Sunday, January 20, 2013 at 5:49 PM
The recent sale of naming rights for Cleveland Browns Stadium to First Energy could net one hundred million dollars for the team. Some city officials say the deal should spark a conversation about how much money local sports teams invest back into the city. Ideastream’s Michelle Kanu reports.
When the city of Cleveland signed a lease with the Browns for the stadium back in 1996, the agreement gave the team 100% of all revenue from the stadium operations.
That means the team will pocket the 100 million dollars it will receive from First Energy over the next 17 years. None of that money goes to the city of Cleveland.
City councilman Brian Cummins says that doesn’t sit well with some of the residents he represents in Ward 14. He says he’s not mad at new team owner Jimmy Haslam for making a savvy business deal…
Cummins: “But, when you’re in a situation when we have furlough days two years in a row a couple years ago, and layoffs of police and fire—core critical services—we have to look at the equities of who’s paying for what, and who’s getting what services, and is it fair?”
Cummins says the city of Cleveland spent millions to build the stadium, and still has $134 million left to pay off.

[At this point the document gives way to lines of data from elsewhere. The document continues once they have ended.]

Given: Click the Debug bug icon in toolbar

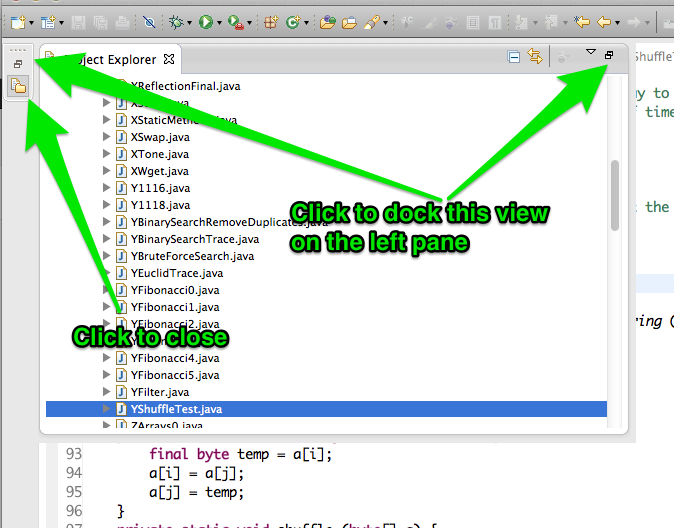Looking at the screenshot, I should [x=177, y=21].
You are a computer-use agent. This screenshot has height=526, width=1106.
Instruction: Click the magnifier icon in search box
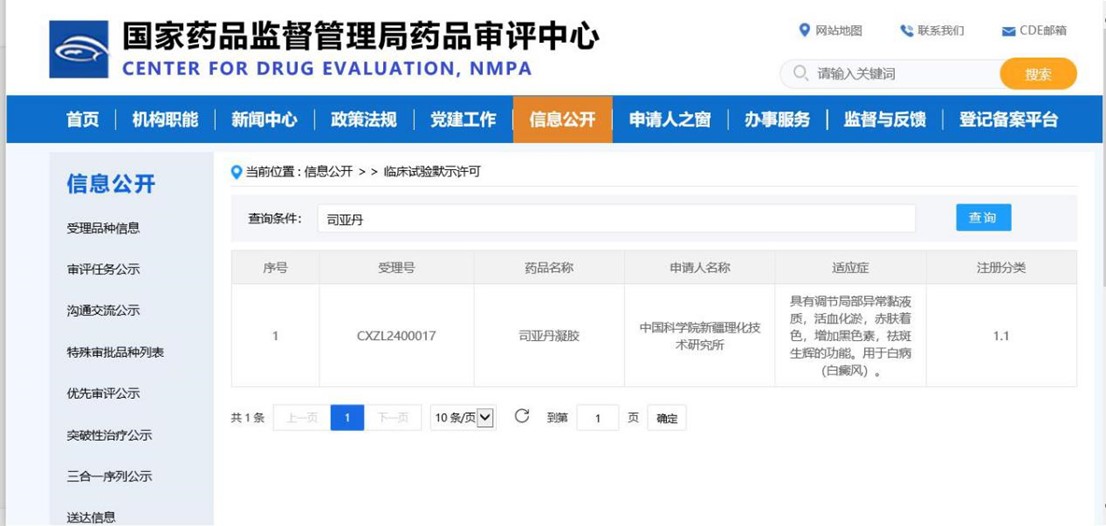800,73
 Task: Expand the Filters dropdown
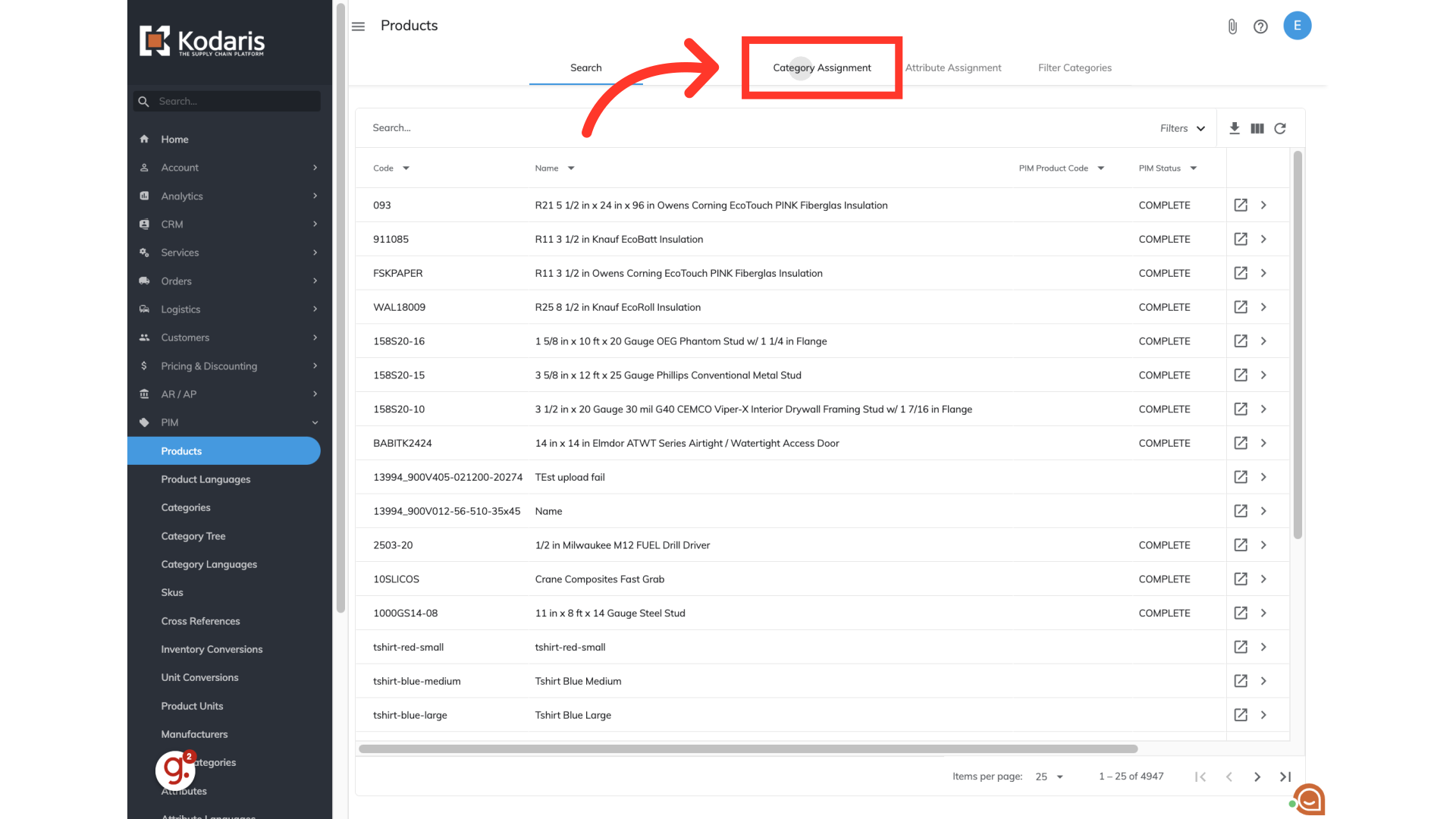click(1182, 128)
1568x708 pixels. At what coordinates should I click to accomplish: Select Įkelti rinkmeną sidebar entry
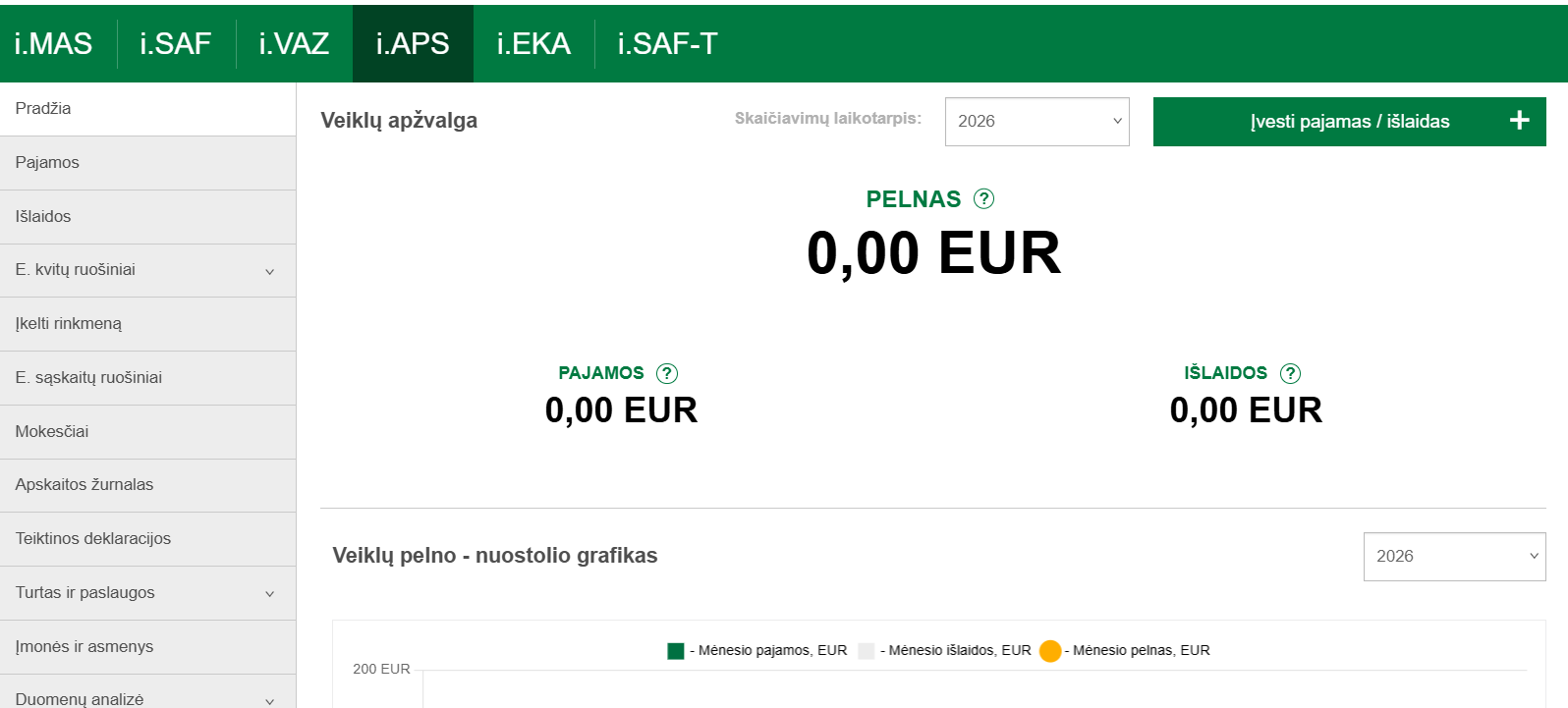[69, 324]
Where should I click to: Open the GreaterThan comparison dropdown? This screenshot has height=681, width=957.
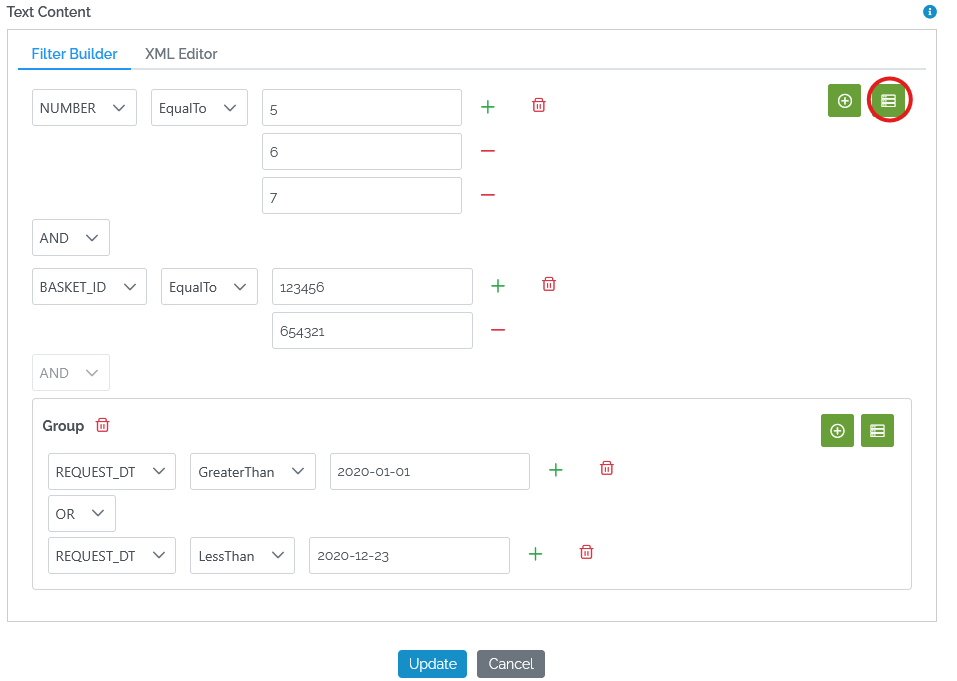click(x=252, y=472)
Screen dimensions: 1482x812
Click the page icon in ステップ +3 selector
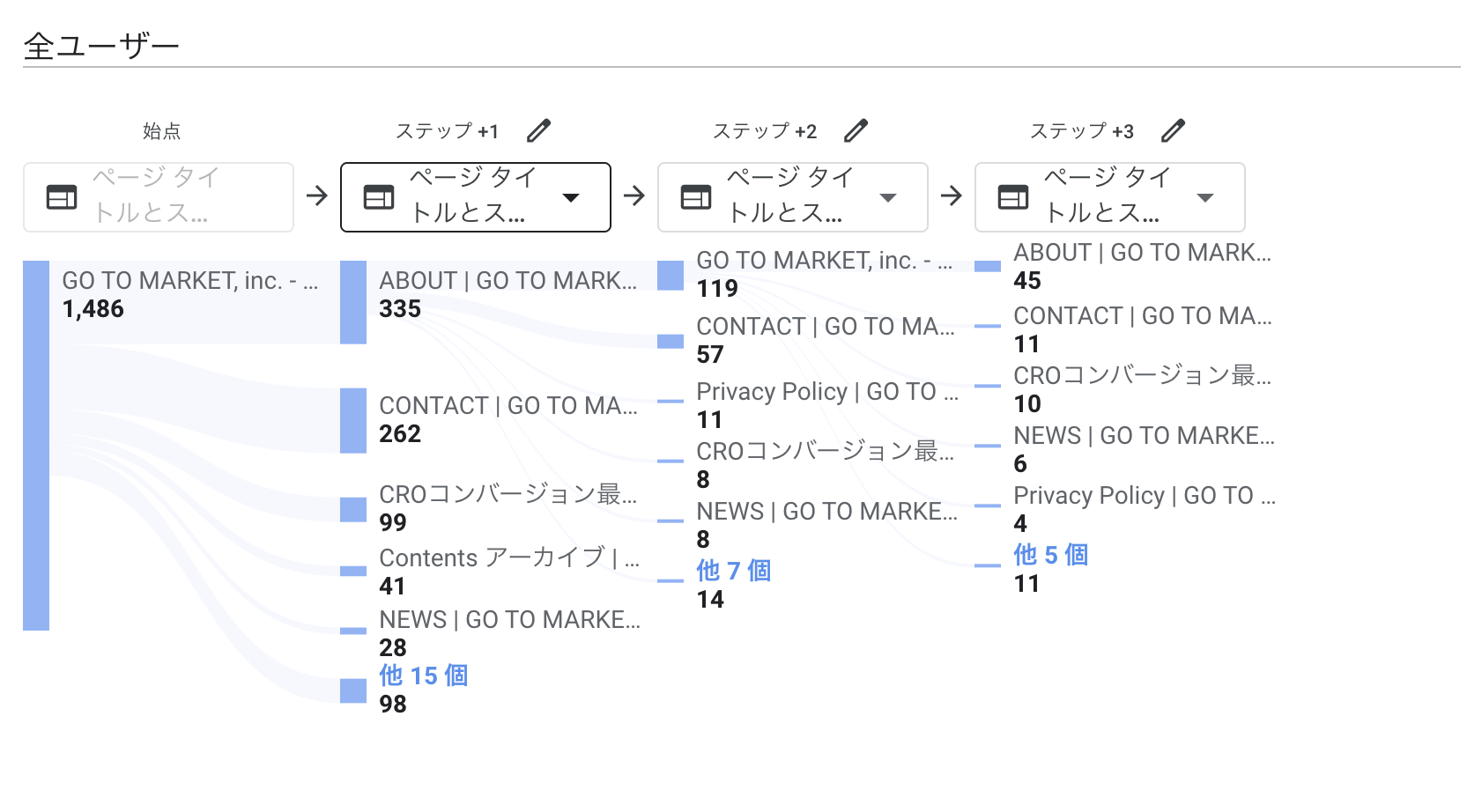point(1013,197)
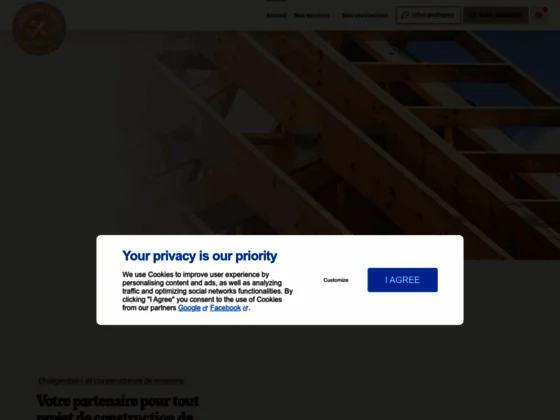Go to Nos réalisations page
560x420 pixels.
click(365, 15)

Plus, he adds, people in Cuyahoga County have paid millions through a so-called sin tax to cover maintenance for the stadium.
That tax on alcohol and cigarettes is set to expire in 2015, but there has been talk of renewing it.
Cummins: “If we go to voters for renewal, it’s not just about raising taxes, it’s about paying off and maintaining facilities that should be benefiting our city and our county.”
Cummins says if voters see more investments from Cleveland’s sports teams around the lakefront and other parts of the city, they might be more amenable to renewing the tax.